Rewrite the listing below, changing "magnifier" to "magnifying glass" and leaving everything else as it is.

※ ※ ※

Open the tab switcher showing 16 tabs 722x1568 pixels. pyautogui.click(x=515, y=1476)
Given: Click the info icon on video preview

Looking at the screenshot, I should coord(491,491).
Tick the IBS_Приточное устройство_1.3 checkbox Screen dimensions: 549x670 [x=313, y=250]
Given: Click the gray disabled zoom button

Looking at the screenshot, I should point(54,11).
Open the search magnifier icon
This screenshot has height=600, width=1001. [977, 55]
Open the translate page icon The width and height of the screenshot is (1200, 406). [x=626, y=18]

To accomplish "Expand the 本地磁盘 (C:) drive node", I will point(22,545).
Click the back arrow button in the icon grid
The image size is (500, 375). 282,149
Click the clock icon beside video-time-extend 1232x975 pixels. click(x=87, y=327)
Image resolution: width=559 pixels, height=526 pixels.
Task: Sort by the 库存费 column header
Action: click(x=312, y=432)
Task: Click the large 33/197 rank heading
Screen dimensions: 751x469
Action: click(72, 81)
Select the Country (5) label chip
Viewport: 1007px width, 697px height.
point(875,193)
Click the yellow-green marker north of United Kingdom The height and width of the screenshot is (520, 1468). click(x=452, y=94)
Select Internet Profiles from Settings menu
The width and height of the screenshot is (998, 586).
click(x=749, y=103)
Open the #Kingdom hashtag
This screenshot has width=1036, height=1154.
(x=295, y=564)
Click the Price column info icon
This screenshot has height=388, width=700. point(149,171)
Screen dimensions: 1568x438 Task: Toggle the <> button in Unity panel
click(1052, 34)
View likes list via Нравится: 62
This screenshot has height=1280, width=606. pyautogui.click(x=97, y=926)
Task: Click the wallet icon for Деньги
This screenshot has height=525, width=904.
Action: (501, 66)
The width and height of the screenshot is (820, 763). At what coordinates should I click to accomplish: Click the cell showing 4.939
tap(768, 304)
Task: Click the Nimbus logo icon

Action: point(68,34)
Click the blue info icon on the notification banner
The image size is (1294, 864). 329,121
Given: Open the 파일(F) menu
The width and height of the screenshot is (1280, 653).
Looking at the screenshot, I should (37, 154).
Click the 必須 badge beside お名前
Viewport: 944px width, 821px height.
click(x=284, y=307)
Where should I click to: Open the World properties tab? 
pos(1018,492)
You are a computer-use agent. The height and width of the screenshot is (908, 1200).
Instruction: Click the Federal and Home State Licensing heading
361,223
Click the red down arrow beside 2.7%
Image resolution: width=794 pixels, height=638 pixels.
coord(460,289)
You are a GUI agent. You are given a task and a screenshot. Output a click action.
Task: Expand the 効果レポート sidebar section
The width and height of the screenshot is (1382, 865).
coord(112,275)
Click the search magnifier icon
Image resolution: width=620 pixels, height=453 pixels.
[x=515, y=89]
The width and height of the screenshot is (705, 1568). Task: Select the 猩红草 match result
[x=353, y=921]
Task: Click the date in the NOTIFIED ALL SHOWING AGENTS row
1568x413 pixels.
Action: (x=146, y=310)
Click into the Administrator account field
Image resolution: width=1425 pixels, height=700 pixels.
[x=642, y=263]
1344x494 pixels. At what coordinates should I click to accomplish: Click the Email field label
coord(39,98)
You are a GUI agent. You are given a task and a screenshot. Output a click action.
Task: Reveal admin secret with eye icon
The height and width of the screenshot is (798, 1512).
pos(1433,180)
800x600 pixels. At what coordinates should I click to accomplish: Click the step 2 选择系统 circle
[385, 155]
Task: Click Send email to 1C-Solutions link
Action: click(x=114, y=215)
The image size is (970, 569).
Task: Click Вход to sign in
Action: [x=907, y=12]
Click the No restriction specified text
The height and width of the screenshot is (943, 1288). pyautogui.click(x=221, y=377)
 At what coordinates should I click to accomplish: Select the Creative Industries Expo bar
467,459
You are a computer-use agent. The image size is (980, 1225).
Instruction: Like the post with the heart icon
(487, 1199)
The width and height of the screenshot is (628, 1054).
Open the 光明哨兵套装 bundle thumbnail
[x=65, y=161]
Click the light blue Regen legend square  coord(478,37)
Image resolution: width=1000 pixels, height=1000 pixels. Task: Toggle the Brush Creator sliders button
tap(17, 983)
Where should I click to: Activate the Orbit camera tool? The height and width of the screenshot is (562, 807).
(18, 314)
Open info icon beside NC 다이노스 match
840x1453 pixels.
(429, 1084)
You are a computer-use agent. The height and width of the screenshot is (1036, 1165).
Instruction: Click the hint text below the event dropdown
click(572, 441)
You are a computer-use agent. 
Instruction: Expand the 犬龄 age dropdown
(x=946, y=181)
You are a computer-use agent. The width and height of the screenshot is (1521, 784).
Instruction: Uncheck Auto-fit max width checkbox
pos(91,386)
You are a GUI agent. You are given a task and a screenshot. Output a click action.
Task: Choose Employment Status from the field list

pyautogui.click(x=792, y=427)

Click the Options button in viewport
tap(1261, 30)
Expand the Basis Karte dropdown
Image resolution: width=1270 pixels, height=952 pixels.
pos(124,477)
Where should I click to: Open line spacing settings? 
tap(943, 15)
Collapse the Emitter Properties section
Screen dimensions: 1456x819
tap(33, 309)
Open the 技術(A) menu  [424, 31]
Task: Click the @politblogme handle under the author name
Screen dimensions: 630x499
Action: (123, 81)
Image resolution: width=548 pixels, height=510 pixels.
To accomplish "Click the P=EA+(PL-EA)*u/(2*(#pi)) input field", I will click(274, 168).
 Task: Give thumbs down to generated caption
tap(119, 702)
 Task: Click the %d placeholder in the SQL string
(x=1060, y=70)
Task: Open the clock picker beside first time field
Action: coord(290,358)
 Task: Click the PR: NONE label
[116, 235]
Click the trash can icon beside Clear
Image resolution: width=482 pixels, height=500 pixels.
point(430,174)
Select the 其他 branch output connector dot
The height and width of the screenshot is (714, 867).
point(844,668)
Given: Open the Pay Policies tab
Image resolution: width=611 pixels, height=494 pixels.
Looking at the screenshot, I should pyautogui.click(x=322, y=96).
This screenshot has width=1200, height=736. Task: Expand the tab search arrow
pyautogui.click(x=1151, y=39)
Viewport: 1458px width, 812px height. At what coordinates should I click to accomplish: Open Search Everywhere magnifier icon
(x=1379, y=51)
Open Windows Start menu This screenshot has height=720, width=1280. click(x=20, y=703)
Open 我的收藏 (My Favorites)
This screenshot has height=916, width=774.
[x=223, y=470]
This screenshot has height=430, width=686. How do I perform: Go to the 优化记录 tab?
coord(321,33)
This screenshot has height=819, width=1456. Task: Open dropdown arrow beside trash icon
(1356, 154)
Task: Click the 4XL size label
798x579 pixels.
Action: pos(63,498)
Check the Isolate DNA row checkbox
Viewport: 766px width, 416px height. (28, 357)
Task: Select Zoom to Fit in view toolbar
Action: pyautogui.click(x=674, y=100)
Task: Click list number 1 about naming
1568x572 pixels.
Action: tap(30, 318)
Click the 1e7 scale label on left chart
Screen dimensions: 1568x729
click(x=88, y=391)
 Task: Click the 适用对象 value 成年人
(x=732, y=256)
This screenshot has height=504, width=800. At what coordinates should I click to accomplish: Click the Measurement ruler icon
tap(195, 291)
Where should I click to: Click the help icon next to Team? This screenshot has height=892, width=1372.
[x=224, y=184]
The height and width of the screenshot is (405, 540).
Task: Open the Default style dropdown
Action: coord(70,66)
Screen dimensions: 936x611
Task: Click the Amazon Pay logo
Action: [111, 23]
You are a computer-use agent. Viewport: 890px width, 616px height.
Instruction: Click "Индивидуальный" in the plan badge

※ ※ ※

■ **Response to the exercise**:
Open the tab switcher showing 16 tabs 722x1568 pixels. pyautogui.click(x=515, y=1476)
Given: Click the info icon on video preview

Looking at the screenshot, I should coord(491,491).
Tick the IBS_Приточное устройство_1.3 checkbox Screen dimensions: 549x670 [x=313, y=250]
Given: Click the gray disabled zoom button

Looking at the screenshot, I should point(54,11).
Open the search magnifying glass icon
This screenshot has height=600, width=1001. [977, 55]
Open the translate page icon The width and height of the screenshot is (1200, 406). [x=626, y=18]

To accomplish "Expand the 本地磁盘 (C:) drive node", I will point(22,545).
Click the back arrow button in the icon grid
The image size is (500, 375). 282,149
Click the clock icon beside video-time-extend 1232x975 pixels. click(x=87, y=327)
Image resolution: width=559 pixels, height=526 pixels.
Task: Sort by the 库存费 column header
Action: click(x=312, y=432)
Task: Click the large 33/197 rank heading
Screen dimensions: 751x469
Action: click(72, 81)
Select the Country (5) label chip
Viewport: 1007px width, 697px height.
point(875,193)
Click the yellow-green marker north of United Kingdom The height and width of the screenshot is (520, 1468). click(x=452, y=94)
Select Internet Profiles from Settings menu
The width and height of the screenshot is (998, 586).
click(x=749, y=103)
Open the #Kingdom hashtag
This screenshot has width=1036, height=1154.
(x=295, y=564)
Click the Price column info icon
This screenshot has height=388, width=700. point(149,171)
Screen dimensions: 1568x438 Task: Toggle the <> button in Unity panel
click(1052, 34)
View likes list via Нравится: 62
This screenshot has height=1280, width=606. pyautogui.click(x=97, y=926)
Task: Click the wallet icon for Деньги
This screenshot has height=525, width=904.
Action: (501, 66)
The width and height of the screenshot is (820, 763). At what coordinates should I click to accomplish: Click the cell showing 4.939
tap(768, 304)
Task: Click the Nimbus logo icon

Action: point(68,34)
Click the blue info icon on the notification banner
The image size is (1294, 864). 329,121
Given: Open the 파일(F) menu
The width and height of the screenshot is (1280, 653).
Looking at the screenshot, I should (37, 154).
Click the 必須 badge beside お名前
Viewport: 944px width, 821px height.
click(x=284, y=307)
Where should I click to: Open the World properties tab? 
pos(1018,492)
You are a computer-use agent. The height and width of the screenshot is (908, 1200).
Instruction: Click the Federal and Home State Licensing heading
361,223
Click the red down arrow beside 2.7%
Image resolution: width=794 pixels, height=638 pixels.
coord(460,289)
You are a GUI agent. You are given a task and a screenshot. Output a click action.
Task: Expand the 効果レポート sidebar section
The width and height of the screenshot is (1382, 865).
coord(112,275)
Click the search magnifying glass icon
Image resolution: width=620 pixels, height=453 pixels.
[x=515, y=89]
The width and height of the screenshot is (705, 1568). Task: Select the 猩红草 match result
[x=353, y=921]
Task: Click the date in the NOTIFIED ALL SHOWING AGENTS row
1568x413 pixels.
Action: (x=146, y=310)
Click into the Administrator account field
Image resolution: width=1425 pixels, height=700 pixels.
[x=642, y=263]
1344x494 pixels. At what coordinates should I click to accomplish: Click the Email field label
coord(39,98)
You are a GUI agent. You are given a task and a screenshot. Output a click action.
Task: Reveal admin secret with eye icon
The height and width of the screenshot is (798, 1512).
pos(1433,180)
800x600 pixels. At what coordinates should I click to accomplish: Click the step 2 选择系统 circle
[385, 155]
Task: Click Send email to 1C-Solutions link
Action: click(x=114, y=215)
The image size is (970, 569).
Task: Click Вход to sign in
Action: [x=907, y=12]
Click the No restriction specified text
The height and width of the screenshot is (943, 1288). pyautogui.click(x=221, y=377)
 At what coordinates should I click to accomplish: Select the Creative Industries Expo bar
467,459
You are a computer-use agent. The image size is (980, 1225).
Instruction: Like the post with the heart icon
(487, 1199)
The width and height of the screenshot is (628, 1054).
Open the 光明哨兵套装 bundle thumbnail
[x=65, y=161]
Click the light blue Regen legend square  coord(478,37)
Image resolution: width=1000 pixels, height=1000 pixels. Task: Toggle the Brush Creator sliders button
tap(17, 983)
Where should I click to: Activate the Orbit camera tool? The height and width of the screenshot is (562, 807).
(18, 314)
Open info icon beside NC 다이노스 match
840x1453 pixels.
(429, 1084)
You are a computer-use agent. The height and width of the screenshot is (1036, 1165).
Instruction: Click the hint text below the event dropdown
click(572, 441)
You are a computer-use agent. 
Instruction: Expand the 犬龄 age dropdown
(x=946, y=181)
You are a computer-use agent. The width and height of the screenshot is (1521, 784).
Instruction: Uncheck Auto-fit max width checkbox
pos(91,386)
You are a GUI agent. You are given a task and a screenshot. Output a click action.
Task: Choose Employment Status from the field list

pyautogui.click(x=792, y=427)

Click the Options button in viewport
tap(1261, 30)
Expand the Basis Karte dropdown
Image resolution: width=1270 pixels, height=952 pixels.
pos(124,477)
Where should I click to: Open line spacing settings? 
tap(943, 15)
Collapse the Emitter Properties section
Screen dimensions: 1456x819
tap(33, 309)
Open the 技術(A) menu  [424, 31]
Task: Click the @politblogme handle under the author name
Screen dimensions: 630x499
Action: (123, 81)
Image resolution: width=548 pixels, height=510 pixels.
To accomplish "Click the P=EA+(PL-EA)*u/(2*(#pi)) input field", I will click(274, 168).
 Task: Give thumbs down to generated caption
tap(119, 702)
 Task: Click the %d placeholder in the SQL string
(x=1060, y=70)
Task: Open the clock picker beside first time field
Action: coord(290,358)
 Task: Click the PR: NONE label
[116, 235]
Click the trash can icon beside Clear
Image resolution: width=482 pixels, height=500 pixels.
point(430,174)
Select the 其他 branch output connector dot
The height and width of the screenshot is (714, 867).
point(844,668)
Given: Open the Pay Policies tab
Image resolution: width=611 pixels, height=494 pixels.
Looking at the screenshot, I should pyautogui.click(x=322, y=96).
This screenshot has width=1200, height=736. Task: Expand the tab search arrow
pyautogui.click(x=1151, y=39)
Viewport: 1458px width, 812px height. At what coordinates should I click to accomplish: Open Search Everywhere magnifying glass icon
(x=1379, y=51)
Open Windows Start menu This screenshot has height=720, width=1280. click(x=20, y=703)
Open 我的收藏 (My Favorites)
This screenshot has height=916, width=774.
[x=223, y=470]
This screenshot has height=430, width=686. How do I perform: Go to the 优化记录 tab?
coord(321,33)
This screenshot has height=819, width=1456. Task: Open dropdown arrow beside trash icon
(1356, 154)
Task: Click the 4XL size label
798x579 pixels.
Action: pos(63,498)
Check the Isolate DNA row checkbox
Viewport: 766px width, 416px height. (28, 357)
Task: Select Zoom to Fit in view toolbar
Action: pyautogui.click(x=674, y=100)
Task: Click list number 1 about naming
1568x572 pixels.
Action: tap(30, 318)
Click the 1e7 scale label on left chart
Screen dimensions: 1568x729
click(x=88, y=391)
 Task: Click the 适用对象 value 成年人
(x=732, y=256)
This screenshot has height=504, width=800. At what coordinates should I click to accomplish: Click the Measurement ruler icon
tap(195, 291)
Where should I click to: Click the help icon next to Team? This screenshot has height=892, width=1372.
[x=224, y=184]
The height and width of the screenshot is (405, 540).
Task: Open the Default style dropdown
Action: coord(70,66)
Screen dimensions: 936x611
Task: Click the Amazon Pay logo
Action: [111, 23]
You are a computer-use agent. Viewport: 890px width, 616px height.
Instruction: Click "Индивидуальный" in the plan badge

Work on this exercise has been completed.